(Task goal) Could you print the rows below word for word, leaving out the pictures?

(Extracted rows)
* BEGIN *

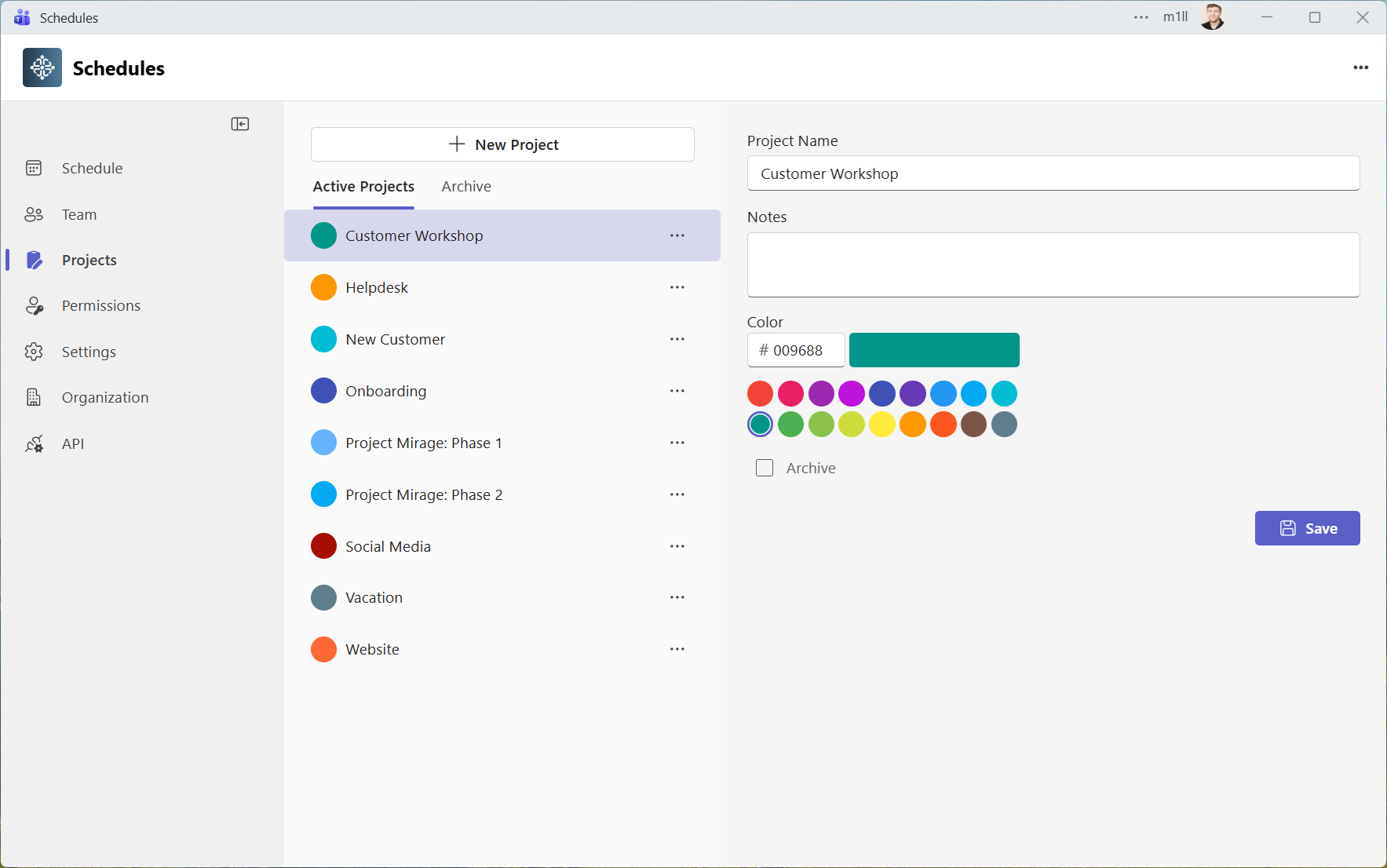This screenshot has height=868, width=1387.
Task: Select the Active Projects tab
Action: pyautogui.click(x=363, y=187)
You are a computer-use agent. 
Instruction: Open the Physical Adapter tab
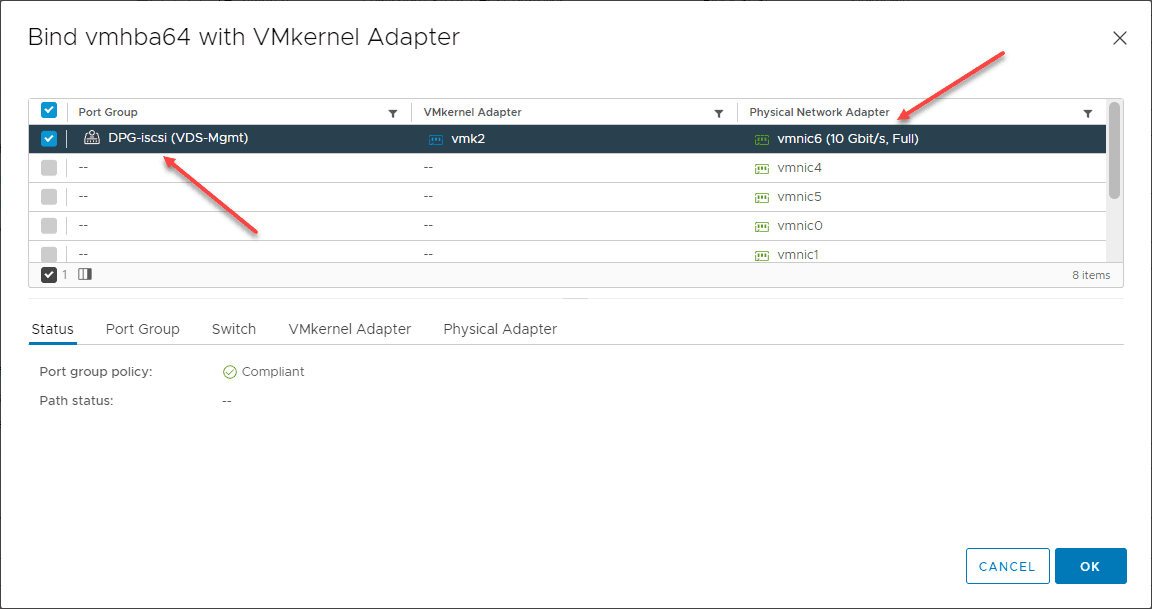(x=500, y=329)
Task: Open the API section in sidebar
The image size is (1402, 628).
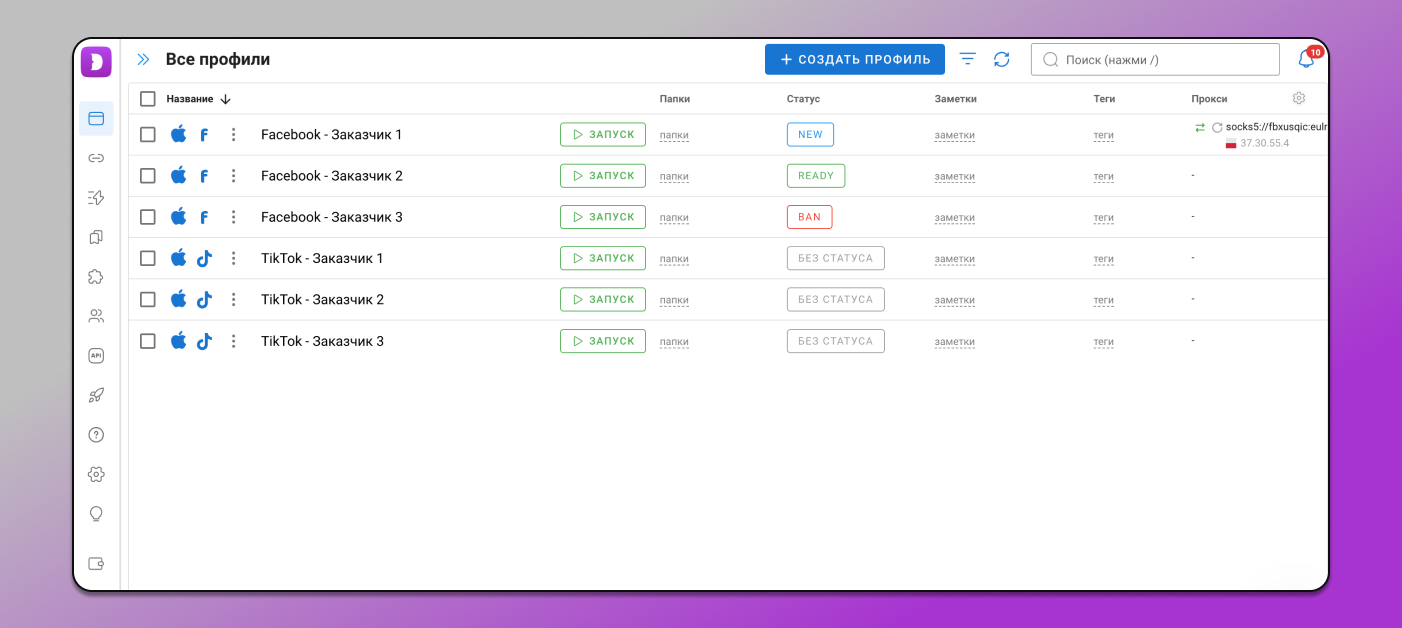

* END *

(Task output)
This screenshot has height=868, width=1387.
Task: Select the Active Projects tab
Action: pyautogui.click(x=363, y=187)
You are a computer-use agent. 
Instruction: Open the Physical Adapter tab
(x=500, y=329)
Task: Open the API section in sidebar
The image size is (1402, 628).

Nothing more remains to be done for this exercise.